| HN Mirror

Y	Hacker News new \| ask \| show \| jobs

by rarestblog 4914 days ago

* I noted in post that "SELECT 1" was done in 100ms round-trip, so I subtracted that from all points where it was reasonable. (No point to subtract it from 8 seconds).

* Not sure about the index support. Didn't try.

My idea was quite simple. I have some data at work (databases up to 30GB). Sometimes we hope to find something better. The main question was - will RedShift help, will it be radically faster? Will it be radically easier?

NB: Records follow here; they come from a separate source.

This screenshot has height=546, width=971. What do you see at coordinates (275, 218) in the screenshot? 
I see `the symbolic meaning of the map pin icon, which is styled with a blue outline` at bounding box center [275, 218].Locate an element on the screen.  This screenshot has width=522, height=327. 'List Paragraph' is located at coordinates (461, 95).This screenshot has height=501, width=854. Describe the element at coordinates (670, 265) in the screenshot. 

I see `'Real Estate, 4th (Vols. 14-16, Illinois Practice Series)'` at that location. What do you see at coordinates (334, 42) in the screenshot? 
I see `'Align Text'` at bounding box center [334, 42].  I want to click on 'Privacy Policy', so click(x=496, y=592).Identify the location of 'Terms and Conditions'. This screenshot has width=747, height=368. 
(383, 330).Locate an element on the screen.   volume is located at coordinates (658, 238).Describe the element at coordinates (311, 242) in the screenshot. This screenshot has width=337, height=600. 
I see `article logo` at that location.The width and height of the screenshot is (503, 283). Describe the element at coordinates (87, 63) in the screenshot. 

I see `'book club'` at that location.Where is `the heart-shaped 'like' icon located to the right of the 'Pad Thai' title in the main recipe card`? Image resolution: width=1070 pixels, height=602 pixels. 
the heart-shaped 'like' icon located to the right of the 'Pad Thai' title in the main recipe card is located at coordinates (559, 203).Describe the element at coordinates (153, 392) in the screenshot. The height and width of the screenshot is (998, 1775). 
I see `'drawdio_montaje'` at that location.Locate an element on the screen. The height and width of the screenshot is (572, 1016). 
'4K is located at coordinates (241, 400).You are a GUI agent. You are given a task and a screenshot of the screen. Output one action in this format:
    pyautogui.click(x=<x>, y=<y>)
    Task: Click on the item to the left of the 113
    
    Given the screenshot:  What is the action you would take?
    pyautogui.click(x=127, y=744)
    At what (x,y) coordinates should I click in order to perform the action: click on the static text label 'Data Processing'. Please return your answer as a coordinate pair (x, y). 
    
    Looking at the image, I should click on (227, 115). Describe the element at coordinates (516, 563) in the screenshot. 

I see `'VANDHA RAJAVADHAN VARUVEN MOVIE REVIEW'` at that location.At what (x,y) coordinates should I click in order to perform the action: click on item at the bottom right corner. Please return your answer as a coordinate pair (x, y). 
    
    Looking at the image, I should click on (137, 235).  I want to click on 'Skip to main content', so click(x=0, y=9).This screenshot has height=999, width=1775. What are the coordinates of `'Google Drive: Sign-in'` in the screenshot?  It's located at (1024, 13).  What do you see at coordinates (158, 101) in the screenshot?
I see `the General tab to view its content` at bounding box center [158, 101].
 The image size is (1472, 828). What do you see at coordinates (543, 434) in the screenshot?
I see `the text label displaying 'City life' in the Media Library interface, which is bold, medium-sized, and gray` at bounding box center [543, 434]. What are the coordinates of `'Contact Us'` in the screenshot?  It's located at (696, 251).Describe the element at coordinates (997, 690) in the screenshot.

The answer for me - no, it won't help in my case, we need that 30GB data in real time, it looks like RedShift is more when you have 1TB+ data. Yes, it is radically easier.

2 comments

lcampbell 4914 days ago

Thanks for the reply. I figured for a dataset of that size, the main bottleneck might be not indexing -- maybe RedShift stores row data in a higher-latency medium while keeping indexes in-memory. Curious, I checked the documentation[1] and found this:

> Amazon Redshift doesn’t require indexes or materialized views and so uses less space than traditional relational database systems.

Reading through the rest of their FAQ, it sounds like they echo your conclusion -- RedShift shines the most for use-cases where the dataset is large enough that, to use PostgreSQL, you'd have to shard out multiple instances.

--

[1] http://aws.amazon.com/redshift/faqs/#0030

nieksand 4914 days ago

I don't see your python code defining a distribution or sort key for Redshift which is an important design consideration. (For my own use case of log analysis, I sort on datetime and use an "even" distribution). Also doesn't look like you ran "vacuum" or "analyze" after doing the loads to Redshift. So the query optimizer has no statistics to drive its decisions.

And as others have pointed out, your 30 GB data set is pretty tiny. You could look at some of the in-memory DB options out there if you need to speed things up.